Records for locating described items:
[BEGIN]
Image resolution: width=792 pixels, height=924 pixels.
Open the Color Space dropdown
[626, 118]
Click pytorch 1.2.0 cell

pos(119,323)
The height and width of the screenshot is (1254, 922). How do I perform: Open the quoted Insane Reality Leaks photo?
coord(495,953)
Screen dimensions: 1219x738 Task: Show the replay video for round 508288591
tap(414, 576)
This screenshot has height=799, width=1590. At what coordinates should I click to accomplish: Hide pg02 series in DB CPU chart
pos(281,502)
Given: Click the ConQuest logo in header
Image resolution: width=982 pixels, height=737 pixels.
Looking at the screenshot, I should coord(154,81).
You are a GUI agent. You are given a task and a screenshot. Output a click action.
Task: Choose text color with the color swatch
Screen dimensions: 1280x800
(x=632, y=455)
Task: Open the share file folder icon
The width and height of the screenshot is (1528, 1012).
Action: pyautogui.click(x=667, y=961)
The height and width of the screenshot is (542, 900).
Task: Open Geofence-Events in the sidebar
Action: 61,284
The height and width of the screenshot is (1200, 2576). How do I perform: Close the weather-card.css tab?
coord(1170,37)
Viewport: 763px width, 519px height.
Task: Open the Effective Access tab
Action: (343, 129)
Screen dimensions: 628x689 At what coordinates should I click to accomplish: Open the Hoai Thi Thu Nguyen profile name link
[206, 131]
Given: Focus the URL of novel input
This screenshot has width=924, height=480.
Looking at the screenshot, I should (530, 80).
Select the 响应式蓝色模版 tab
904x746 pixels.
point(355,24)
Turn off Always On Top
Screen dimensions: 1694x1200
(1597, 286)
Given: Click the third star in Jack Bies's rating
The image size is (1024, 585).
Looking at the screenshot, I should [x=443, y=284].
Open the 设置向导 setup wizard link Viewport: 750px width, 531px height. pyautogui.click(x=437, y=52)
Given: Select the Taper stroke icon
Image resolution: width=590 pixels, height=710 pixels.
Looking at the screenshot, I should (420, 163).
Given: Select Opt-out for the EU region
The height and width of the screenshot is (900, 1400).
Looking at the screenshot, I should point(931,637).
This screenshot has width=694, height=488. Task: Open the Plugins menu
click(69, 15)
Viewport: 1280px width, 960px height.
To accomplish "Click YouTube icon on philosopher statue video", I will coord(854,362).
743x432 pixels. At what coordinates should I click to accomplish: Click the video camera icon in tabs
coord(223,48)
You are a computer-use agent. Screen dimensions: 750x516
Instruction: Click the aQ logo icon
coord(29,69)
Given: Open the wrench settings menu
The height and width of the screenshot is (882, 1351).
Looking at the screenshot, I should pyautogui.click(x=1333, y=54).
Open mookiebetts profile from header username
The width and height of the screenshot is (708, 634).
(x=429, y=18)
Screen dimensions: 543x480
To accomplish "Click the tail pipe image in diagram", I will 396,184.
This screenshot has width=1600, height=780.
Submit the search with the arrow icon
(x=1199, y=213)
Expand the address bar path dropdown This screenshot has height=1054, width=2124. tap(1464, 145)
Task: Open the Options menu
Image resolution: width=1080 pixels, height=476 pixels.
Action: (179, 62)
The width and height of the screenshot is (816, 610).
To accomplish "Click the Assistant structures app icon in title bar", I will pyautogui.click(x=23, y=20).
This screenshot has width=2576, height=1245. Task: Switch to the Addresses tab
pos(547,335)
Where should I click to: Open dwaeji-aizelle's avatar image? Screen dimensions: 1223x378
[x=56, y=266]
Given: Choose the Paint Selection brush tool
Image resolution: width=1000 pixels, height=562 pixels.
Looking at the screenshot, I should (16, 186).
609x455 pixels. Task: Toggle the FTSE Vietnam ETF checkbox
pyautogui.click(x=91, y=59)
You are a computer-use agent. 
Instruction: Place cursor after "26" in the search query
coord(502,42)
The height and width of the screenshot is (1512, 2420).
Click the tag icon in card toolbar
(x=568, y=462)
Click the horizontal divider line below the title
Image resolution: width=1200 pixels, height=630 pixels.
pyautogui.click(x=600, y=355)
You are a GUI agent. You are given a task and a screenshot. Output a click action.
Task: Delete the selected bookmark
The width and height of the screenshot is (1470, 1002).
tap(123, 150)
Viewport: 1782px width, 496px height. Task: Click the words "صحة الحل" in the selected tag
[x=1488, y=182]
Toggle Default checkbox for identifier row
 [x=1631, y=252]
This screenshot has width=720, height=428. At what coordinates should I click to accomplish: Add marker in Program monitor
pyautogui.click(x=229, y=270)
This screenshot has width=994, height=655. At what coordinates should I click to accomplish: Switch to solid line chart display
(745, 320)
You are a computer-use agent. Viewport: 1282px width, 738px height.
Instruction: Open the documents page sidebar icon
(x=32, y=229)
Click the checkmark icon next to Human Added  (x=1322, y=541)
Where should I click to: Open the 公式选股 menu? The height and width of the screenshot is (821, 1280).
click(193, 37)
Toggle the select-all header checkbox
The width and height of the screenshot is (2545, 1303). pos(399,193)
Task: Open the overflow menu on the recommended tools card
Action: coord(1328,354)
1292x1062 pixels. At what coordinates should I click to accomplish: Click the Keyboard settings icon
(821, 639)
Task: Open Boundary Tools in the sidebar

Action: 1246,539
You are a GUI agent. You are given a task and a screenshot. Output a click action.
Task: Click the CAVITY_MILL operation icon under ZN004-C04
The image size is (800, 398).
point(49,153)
[END]
Exercise directions: Write out the material again from the line with "The height and width of the screenshot is (1512, 2420)." to the line with "[x=1631, y=252]", switching "bookmark" to "folder" and leaving everything else unchanged.

Solution for this problem:
The height and width of the screenshot is (1512, 2420).
Click the tag icon in card toolbar
(x=568, y=462)
Click the horizontal divider line below the title
Image resolution: width=1200 pixels, height=630 pixels.
pyautogui.click(x=600, y=355)
You are a GUI agent. You are given a task and a screenshot. Output a click action.
Task: Delete the selected folder
The width and height of the screenshot is (1470, 1002).
tap(123, 150)
Viewport: 1782px width, 496px height. Task: Click the words "صحة الحل" in the selected tag
[x=1488, y=182]
Toggle Default checkbox for identifier row
 [x=1631, y=252]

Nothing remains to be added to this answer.